His new name, apparently, was Aistare Deamone. He hoped he wouldn't have to use it. There were only ten thousand men, women and children in Upper City. The chance of his meeting one among them who knew Deamone personally was not large, but it wasn't insignificant either.

He was twenty-nine. Again he felt a rising nausea as he thought of what he had left in the cave, and fought it. A Squire was a Squire. How many twenty-nine-year-old Florinians had been done to death at their hands or by their directions? How many nine-year-old Florinians?

He had an address, too, but it meant nothing to him. His knowledge of Upper City geography was rudimentary.

Say!

A color portrait of a young boy, perhaps three, in pseudotrimension. The colors flashed as he drew it out of its container, faded progressively as he returned it. A young son? A nephew? There had been the girl in the Park so it couldn't be a son, could it?
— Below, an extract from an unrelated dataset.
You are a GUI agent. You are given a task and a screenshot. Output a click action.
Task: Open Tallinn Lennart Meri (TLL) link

Or was he married? Was the meeting one of those they called

"clandestine?" Would such a meeting take place in daylight? Why not, under certain circumstances?
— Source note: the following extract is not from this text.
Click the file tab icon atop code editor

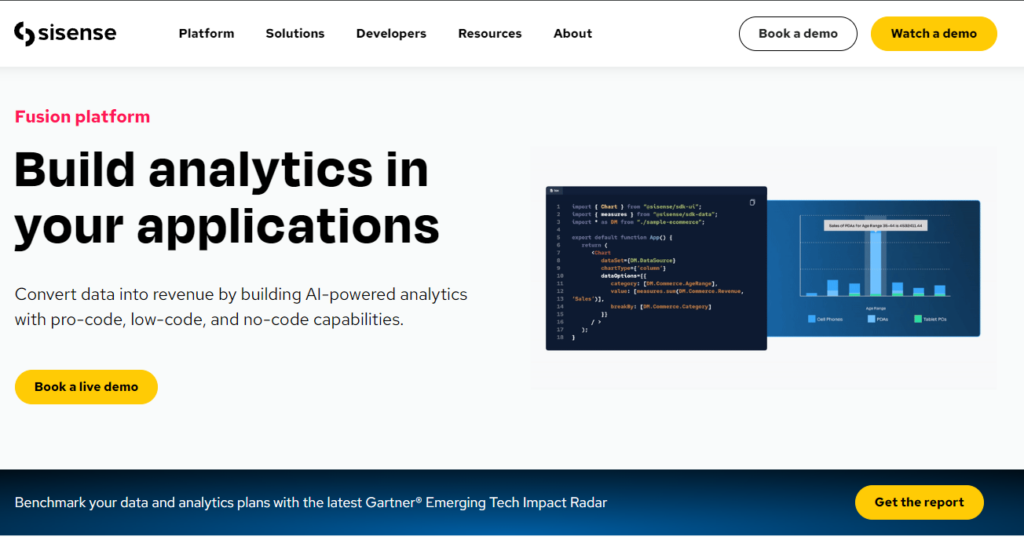[x=555, y=190]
Terens hoped so. If the girl were meeting a married man she would not quickly report his absence. She would assume he had not been able to evade his wife. That would give him time.

No, it wouldn't. Instant depression seized him. Children playing hide-and-seek would stumble on the remains and run screaming. It was bound to happen within twenty-four hours.

He turned to the pocket's contents once more. A pocket-copy license as yacht pilot. He passed it by. All the richer Sarkites owned yachts and piloted them. It was this century's fad. Finally, a few strips of Sarkite credit vouchers. Now those might be temporarily useful.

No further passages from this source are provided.